Les ADL mesurent six activités de base : toilette, habillage, locomotion, continence, alimentation, transferts. Ces gestes correspondent au minimum vital d’autonomie. Un patient peut obtenir 6/6 aux ADL tout en étant incapable de gérer ses médicaments, ses finances ou ses courses.

C’est là qu’intervient l’échelle IADL (activités instrumentales de la vie quotidienne), développée par Lawton. Utiliser l’ADL sans l’IADL revient à évaluer la moitié du tableau fonctionnel. Les IADL détectent des pertes d’autonomie plus précoces, souvent invisibles si l’on se limite aux activités de base.

  • Un patient autonome pour la toilette et l’habillage (ADL normal) mais incapable de gérer son traitement seul (IADL altéré) a besoin d’un passage infirmier quotidien au domicile.
  • Un score ADL stable mais un IADL en baisse sur la gestion du téléphone ou des transports peut signaler un déclin cognitif débutant, avant même que les tests neuropsychologiques ne soient prescrits.
  • En oncogériatrie, la combinaison ADL + IADL permet d’estimer le pronostic fonctionnel et d’adapter l’intensité du protocole de soins, là où l’ADL seul donne une image trop rassurante.

L’erreur courante en pratique clinique est de considérer les IADL comme un complément facultatif. Les recommandations actuelles en évaluation gériatrique standardisée positionnent les deux échelles comme indissociables.

Personne âgée en EHPAD réalisant une tâche d'habillage autonome évaluée dans le cadre du score ADL gériatrique

Conditions de passation des ADL : les biais que l’évaluateur introduit sans le savoir

Le score ADL dépend autant de ce que fait le patient que de la manière dont l’évaluateur observe et interprète. Deux soignants évaluant le même patient au même moment peuvent aboutir à des scores différents.

Pourquoi ce décalage ? Parce que la cotation repose sur l’observation directe ou sur le déclaratif du patient (et parfois de l’aidant). Un patient qui minimise ses difficultés sera surcoté. À l’inverse, un aidant très présent qui fait « à la place de » masque les capacités réelles du patient.

  • Coter sur la base du déclaratif seul, sans observation directe, surestime l’autonomie dans la majorité des cas.
  • Évaluer un patient le matin (reposé, médicaments actifs) et un autre en fin de journée (fatigué, douleurs) introduit un biais horaire rarement pris en compte.
  • Ne pas préciser dans le dossier si le score reflète une observation directe ou un entretien rend la comparaison dans le temps impossible.

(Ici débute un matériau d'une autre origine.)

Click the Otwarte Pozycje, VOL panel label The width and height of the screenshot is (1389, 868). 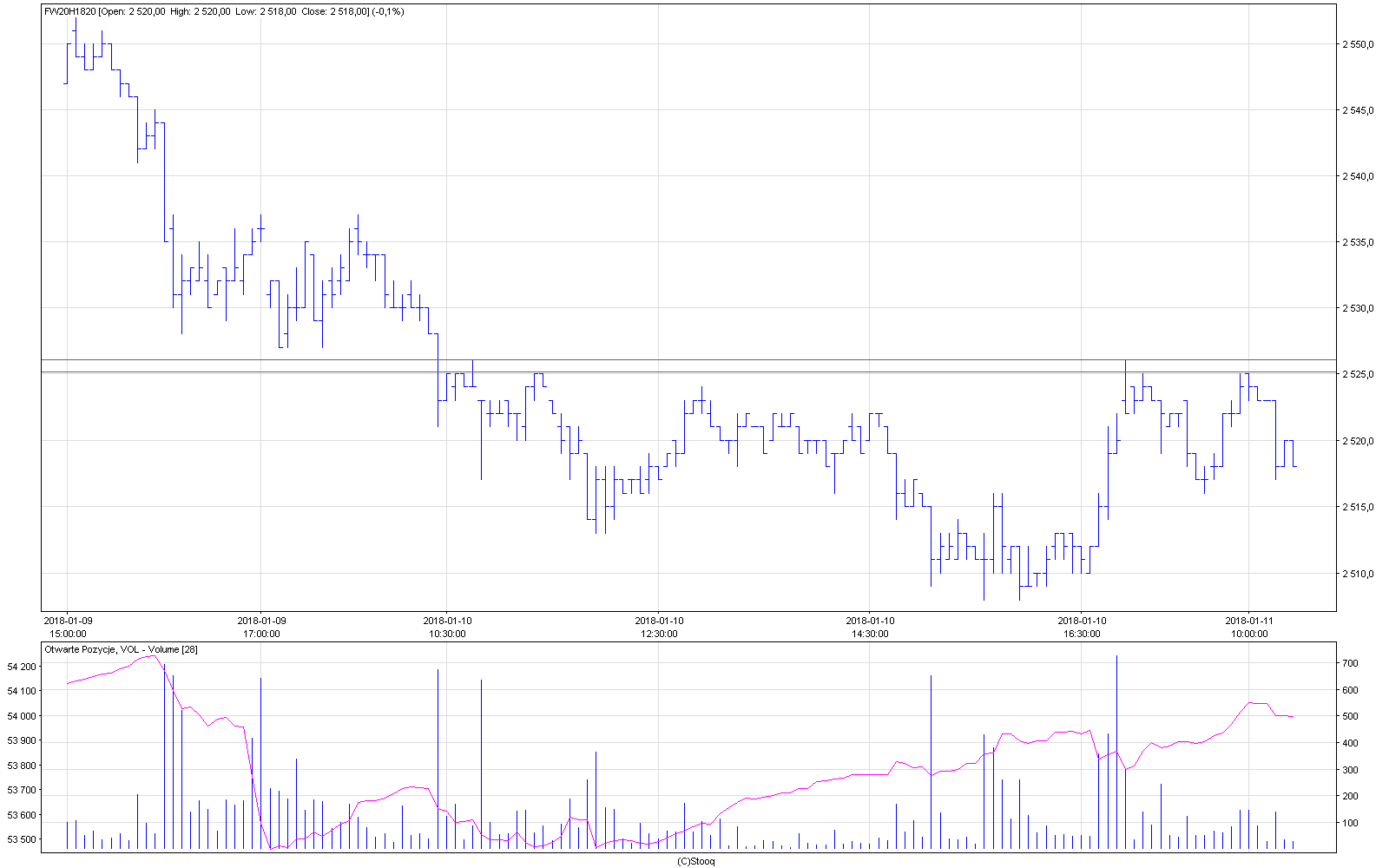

Documenter les conditions de passation dans le dossier médical (heure, source d’information, version de la grille) transforme un simple chiffre en donnée exploitable. Sans cette traçabilité, le score ADL perd une grande partie de sa valeur clinique.

L’évaluation de l’autonomie par les ADL et IADL n’a rien de complexe en apparence. C’est précisément cette simplicité qui pousse à sous-estimer les précautions méthodologiques. Un score bien coté, répété dans le temps, associé aux IADL et documenté dans ses conditions de passation, donne une base solide pour orienter le plan de soins. Un score mal coté oriente vers un plan de soins inadapté, avec des conséquences directes sur la personne âgée.